Theorem. If \( \mathcal{T} \) is a set of transpositions, then the Cayley graph \( X(\operatorname{Sym}(n), \mathcal{T}) \) has no triangles.

Proof. Suppose the vertices \( a, b, c \in \operatorname{Sym}(n) \) form a triangle in the Cayley graph \( X(\operatorname{Sym}(n), \mathcal{T}). \) Since multiplication by \( a^{-1} \) is an automorphism of the Cayley graph (by the proof of Theorem 3.1.2 that comes earlier), the vertices \( e, ba^{-1}, ca^{-1} \) form a triangle too. Let us label them as \( e, b', c' \) respectively.

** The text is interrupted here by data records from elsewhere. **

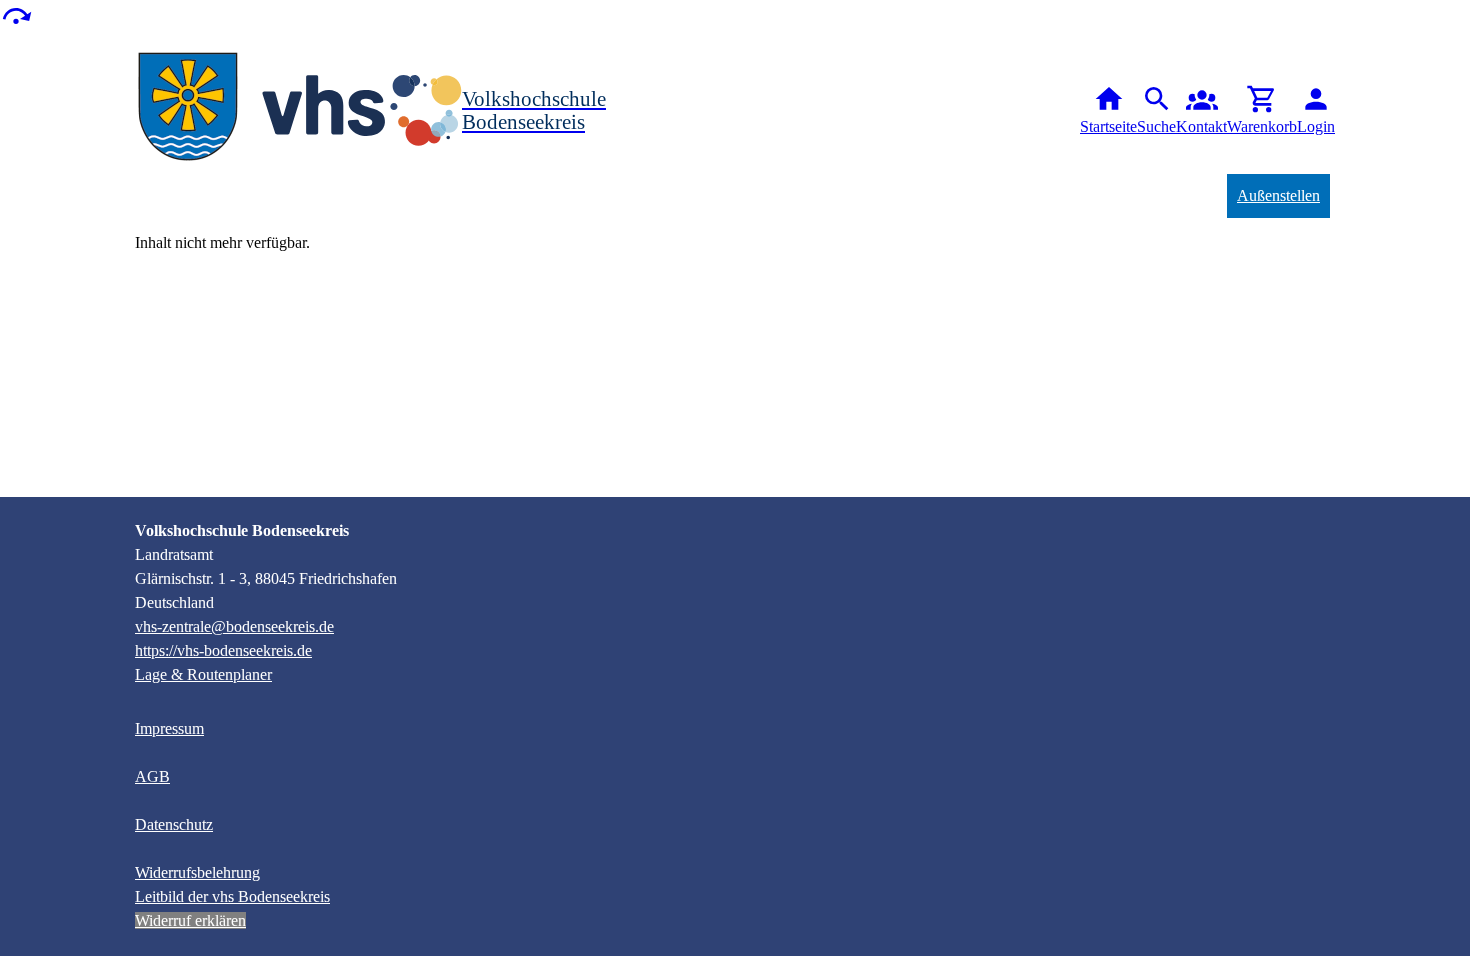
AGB (152, 776)
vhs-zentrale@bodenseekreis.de (234, 626)
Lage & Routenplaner (203, 674)
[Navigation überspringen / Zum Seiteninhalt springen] (16, 14)
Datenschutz (174, 824)
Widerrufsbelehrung (197, 872)
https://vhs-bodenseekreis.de (223, 650)
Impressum (169, 728)
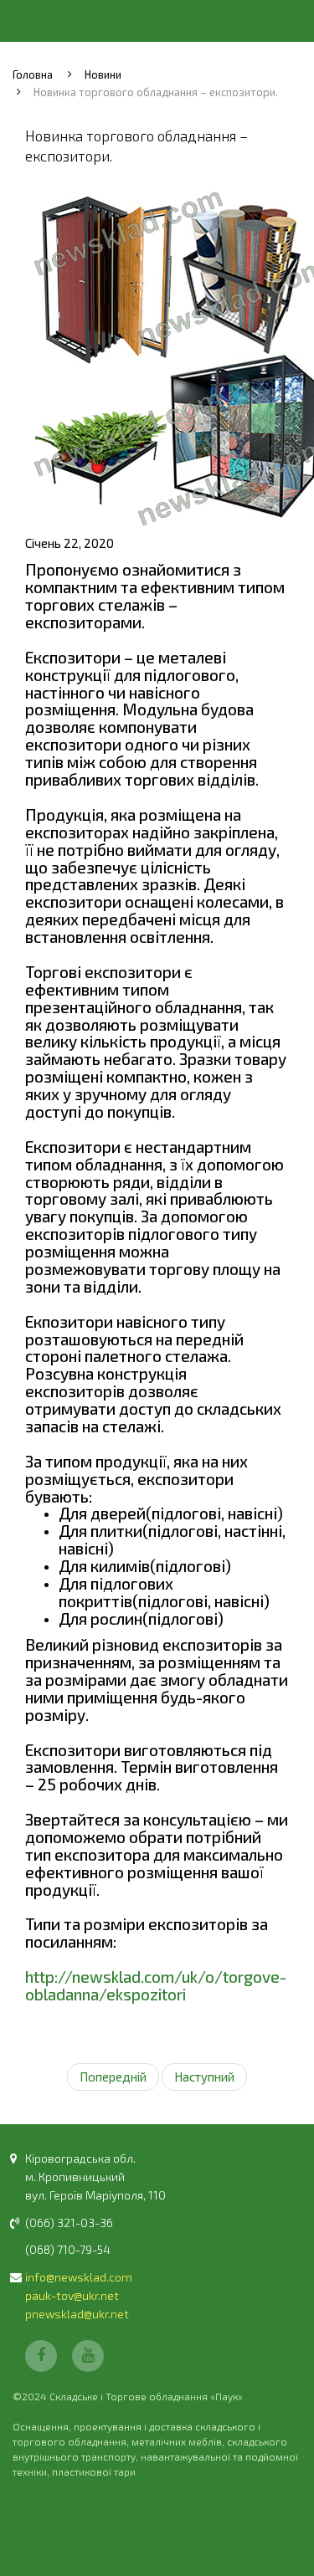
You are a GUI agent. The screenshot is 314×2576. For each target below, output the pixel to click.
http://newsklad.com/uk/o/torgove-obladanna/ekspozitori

Now by the definition of a Cayley graph, for any two vertices \( a, b \in \operatorname{Sym}(n), \) we have \begin{align*} a \sim b & \iff ba^{-1} \in \mathcal{T} \\ & \iff ba^{-1} = g \\ & \iff b = ga \end{align*} for some \( g \in \mathcal{T}. \) Therefore \begin{align*} e \sim b' & \iff b' = ge = g, \\ e \sim c' & \iff c' = he = h, \\ b' \sim c' & \iff c' = lb' \end{align*} for some \( g, h, l \in \mathcal{T}. \) Note that the last equality gives \[ l =c'b'^{-1} = hg^{-1} = hg \in \mathcal{T} \] Therefore \( g, h, hg \in \mathcal{T}. \) However, this is impossible since the product of two transpositions is \( e, \) a \( 3 \)-cycle or a product of two disjoint transpositions. For example, \( (12)(12) = e, \) \( (12)(13) = (123) \) and \( (12)(24) = (12)(24). \) Therefore \( hg \) cannot be a transposition, i.e. \( hg \notin \mathcal{T}. \) This is a contradiction. Therefore the vertices \( a, b, c \) cannot form a triangle. We conclude that the Cayley graph \( X(\operatorname{Sym}(n), \mathcal{T}) \) has no triangles.